Food Manufacturing Company Fined Heavily for Negligence

Posted on Saturday 21 November 2009

Tulip Limited, a food manufacturing company, was fined by Norwich Crown Court for neglecting to assess risks at workplace, which resulted in serious injury to one of its employees.

In November 2007, Ludmila Jurkevica, an employee with the company’s Norfolk site, met with an accident when she was trying to clear the blockage from a Multivac packing machine, due to which she had three of her fingers crushed.

The Health and Safety Executive (HSE) took the company to the court where the firm pleaded guilty to violating Section 2(1) of the Health and Safety at Work etc Act 1974. HSE said the machine on which the employee was working did not have the required safeguards necessary for preventing such accidents. The body also added that the company had not provided adequate training to the employee in order to prevent such an accident.

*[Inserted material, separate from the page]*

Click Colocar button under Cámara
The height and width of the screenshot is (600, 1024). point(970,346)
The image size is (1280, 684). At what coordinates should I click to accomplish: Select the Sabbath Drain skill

Tulip was ordered to pay a fine of 65,000 pounds and an additional 29,583 pounds as costs.

Commenting on the case, HSE Inspector Steven Gill said it is the sole responsibility of the company to properly assess the risks involved in the workplace and ensure that they are completely remedied. He was of the opinion that such risks are more necessary in places where machinery is being used.

Gill revealed that in the present case, Tulip had ignored its health and safety audits reports and this led to the present accident. He also advocated for the adequate training of employees in a language understood by them in order to ensure that such incidents do not recur.